Economic reforms bolster this Indian ETF


ETf India LISTEN:  

India continues its impressive expansion, and remains one of the world’s top ten fastest growing economies.

The country’s major structural reforms, such as the introduction of a nationwide goods and services tax and better funding for state-owned banks, should further speed up growth for 2018 and 2019.

ISHARES INDIA INDEX ETF $36 (Toronto symbol XID; TSI Network ETF Rating: Aggressive; Market cap: $68.3 million) tracks the performance of the largest publicly listed Indian companies.

The ETF holds a portfolio of 50 stocks. Financials account for 35% of its assets, while Industrials (12%), Oil and Gas (13%), Consumer Goods (13%) and Technology (11%) are also key segments.

The fund’s top 10 holdings make up 49% of its assets. They are Reliance Industries (oil refining, 7.8%), Housing Development Finance Corp. (6.8%), ITC (tobacco, 5.6%), HDFC Bank (5.0%), ICICI Bank (4.9%), Infosys (IT services, 4.6%), Larsen & Toubro (engineering, 3.7%), Kotak Mahindra Bank (3.4%), Tata Consultancy (IT services, 3.2%) and State Bank of India (3.0%).

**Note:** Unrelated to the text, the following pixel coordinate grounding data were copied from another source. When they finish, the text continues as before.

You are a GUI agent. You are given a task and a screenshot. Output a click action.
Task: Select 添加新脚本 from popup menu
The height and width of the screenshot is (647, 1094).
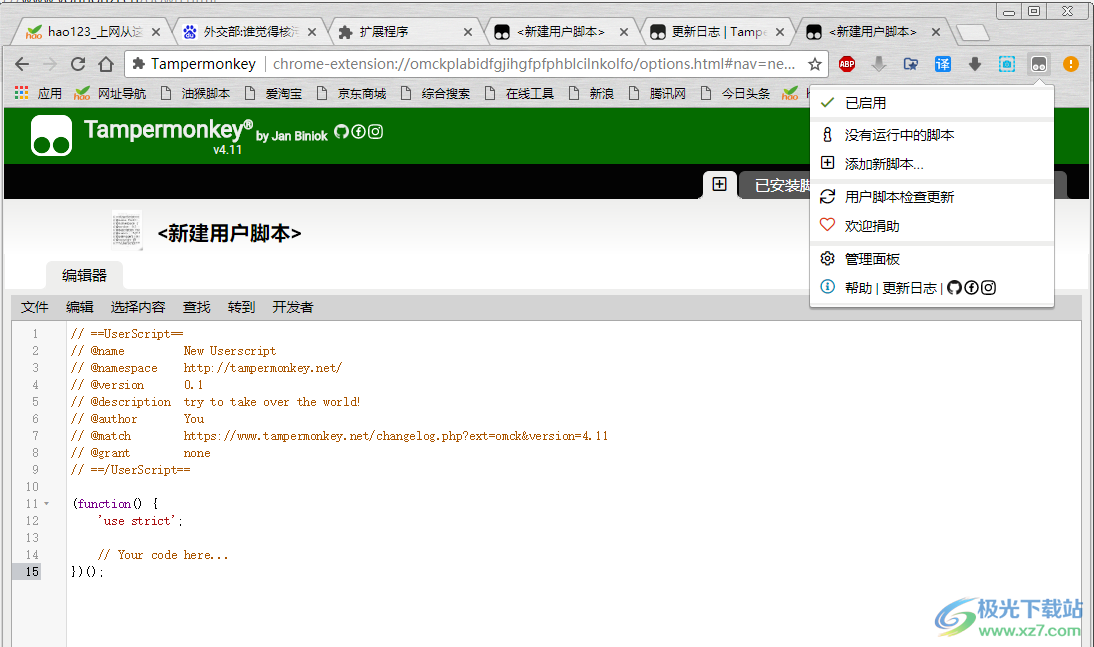point(883,164)
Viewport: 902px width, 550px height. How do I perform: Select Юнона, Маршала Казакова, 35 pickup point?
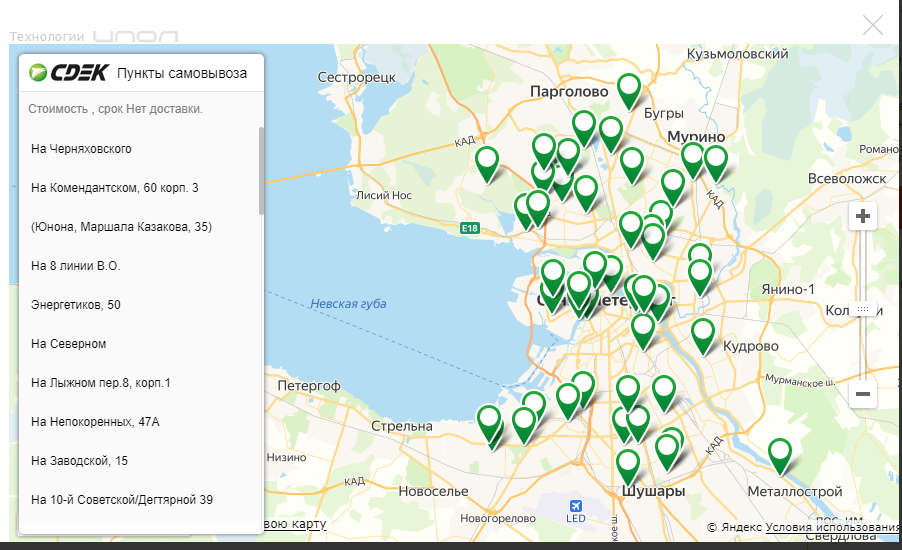121,227
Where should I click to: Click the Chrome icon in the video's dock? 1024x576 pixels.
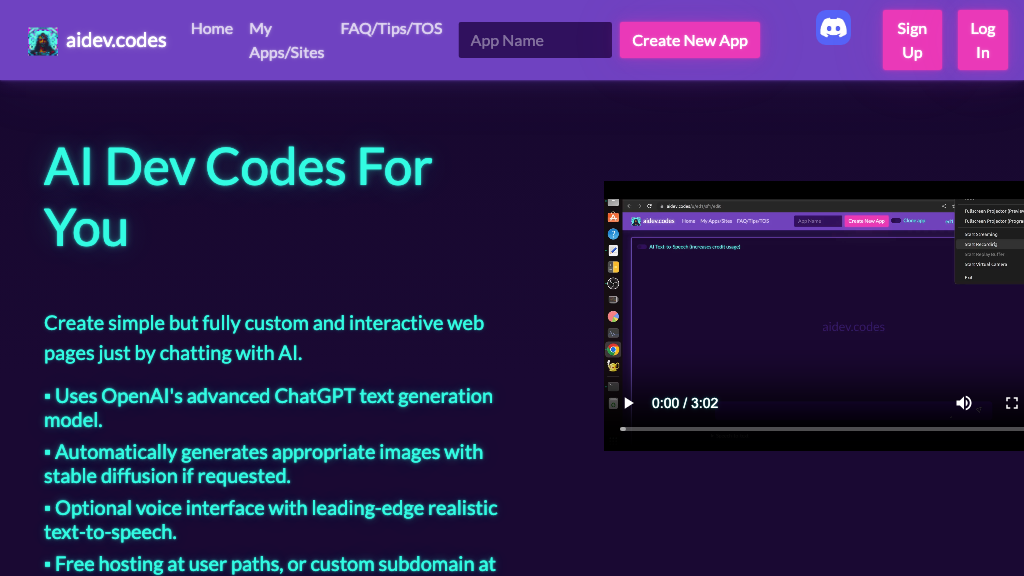coord(613,349)
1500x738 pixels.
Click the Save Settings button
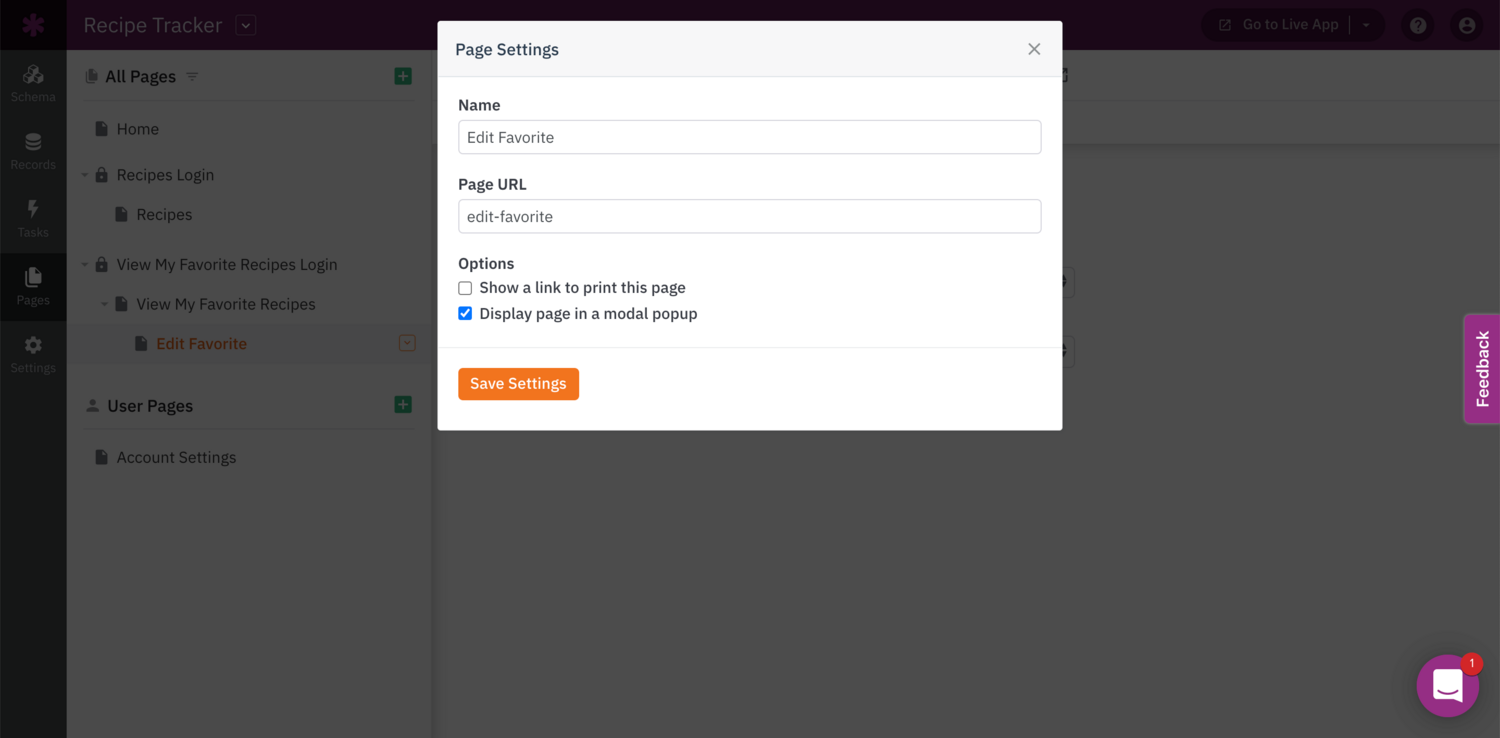tap(518, 384)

The ETF started up in January 2010 and has a relatively high MER of 0.98%. With an average of just $90,000 in units trading daily, the fund provides limited liquidity. It has a p/e of 21.9 based on its forward earnings.

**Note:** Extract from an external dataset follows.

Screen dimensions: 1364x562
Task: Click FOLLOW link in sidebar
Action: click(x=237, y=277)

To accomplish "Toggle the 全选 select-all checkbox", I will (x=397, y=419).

India has enjoyed rapid economic growth for the last 20 years, averaging a 7% annual rise in its gross domestic product (GDP) between 1999 to 2008. Growth has since slowed, although the economy likely expanded by 6.7% for 2017. Important structural reforms should boost economic growth for 2018 and 2019.

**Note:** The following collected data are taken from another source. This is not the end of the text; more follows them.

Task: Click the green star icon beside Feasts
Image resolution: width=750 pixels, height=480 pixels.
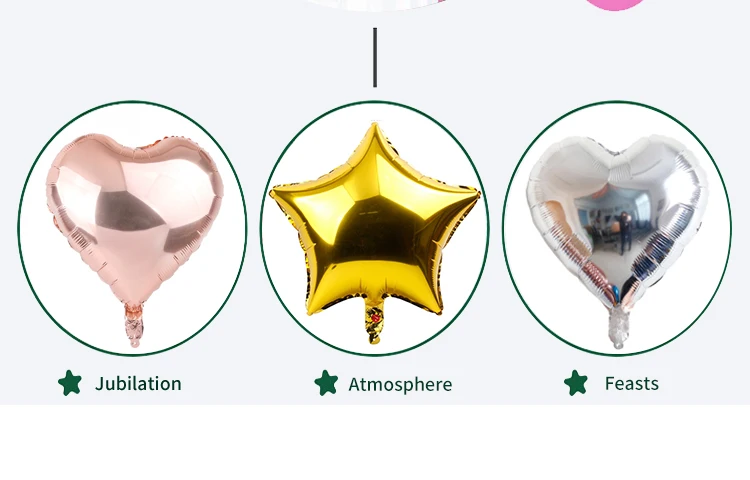Action: tap(575, 383)
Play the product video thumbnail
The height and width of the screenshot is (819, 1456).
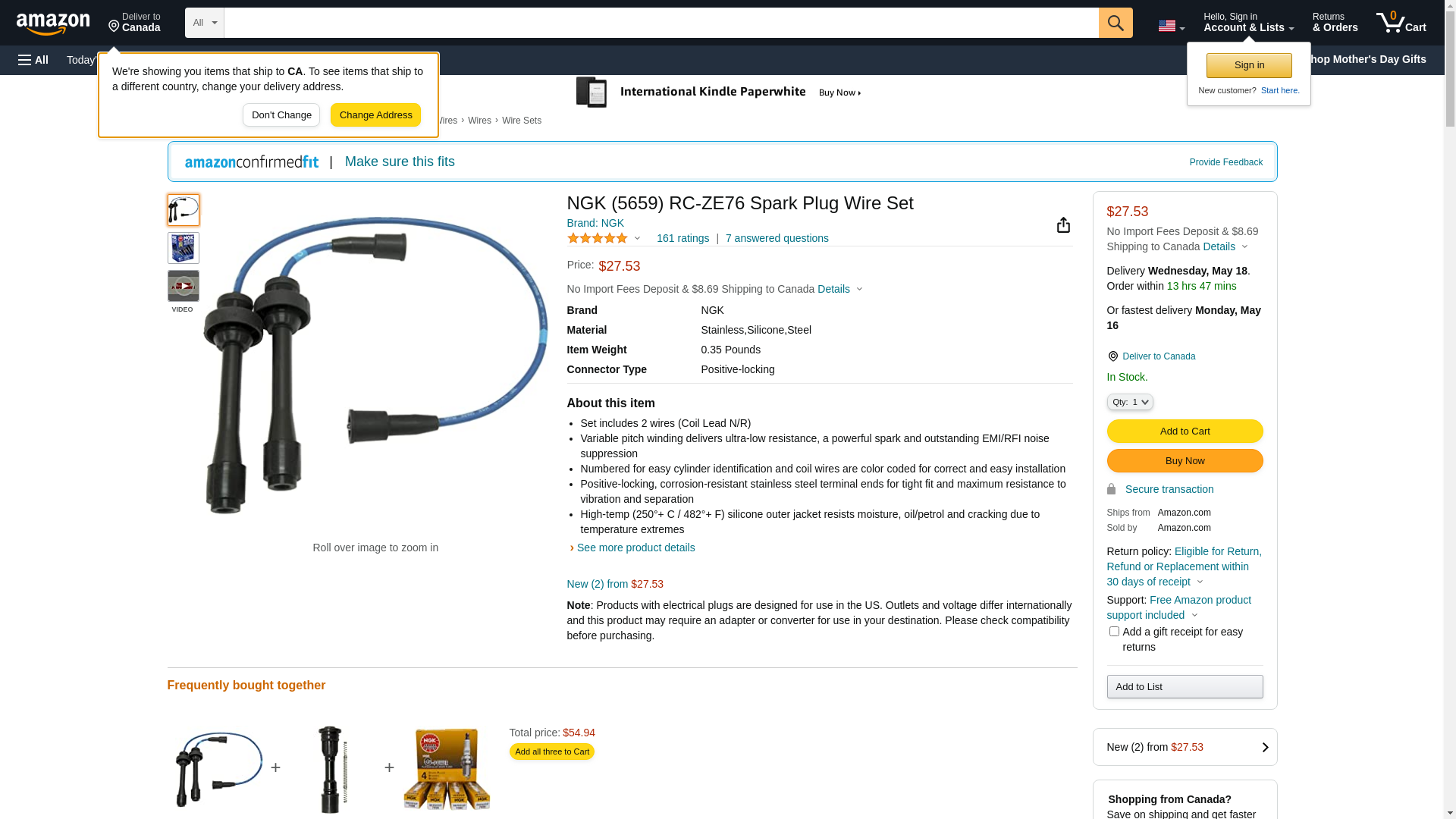pos(184,287)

In July 2017, a nationwide goods and services tax was implemented, replacing 16 different types of state and federal taxes with one common system. This will simplify the tax system, ease trade barriers between states, improve tax collection, and reduce the cost of capital goods.

The reform followed the government’s move in late 2016 to eliminate large-denomination rupee bills. The move exposed the part of the economy that operated outside of India’s legal and tax framework. Currently, 95% of all payments are made in cash, but the tax and currency changes should push people towards digital payments.

The government has also improved pensions and wages for public-sector workers and plans to refinance major public banks. They contend with high levels of bad loans.

Major infrastructure projects, including the addition of 35,000 kilometres of new highways, will further boost growth in the medium term: GDP should expand by 7.4% for 2018 and 8% 2019.

Inflation continues to run around 4%—down sharply from over 10% in 2012. Interest rates remain well above inflation, which gives the Central Bank room to cut rates in order to maintain its economic expansion.

The government budget deficit is over 6% of GDP, but improved tax collection should help to reduce that shortfall. India’s debt/GDP ratio is 48%, less than half of the G7 average of 119%. The country holds an investment-grade credit score with each of the major rating agencies.

The Indian rupee—an indicator of India’s political and economic conditions—continues its recovery. It reached an all-time low against the U.S. dollar in November 2016.

This ETF has delivered a strong performance over the past year, gaining 28.0%. That’s slightly better than the globally focused MSCI Emerging Market Index.

For aggressive investors who want exposure to India, the iShares India Index ETF is a sound choice.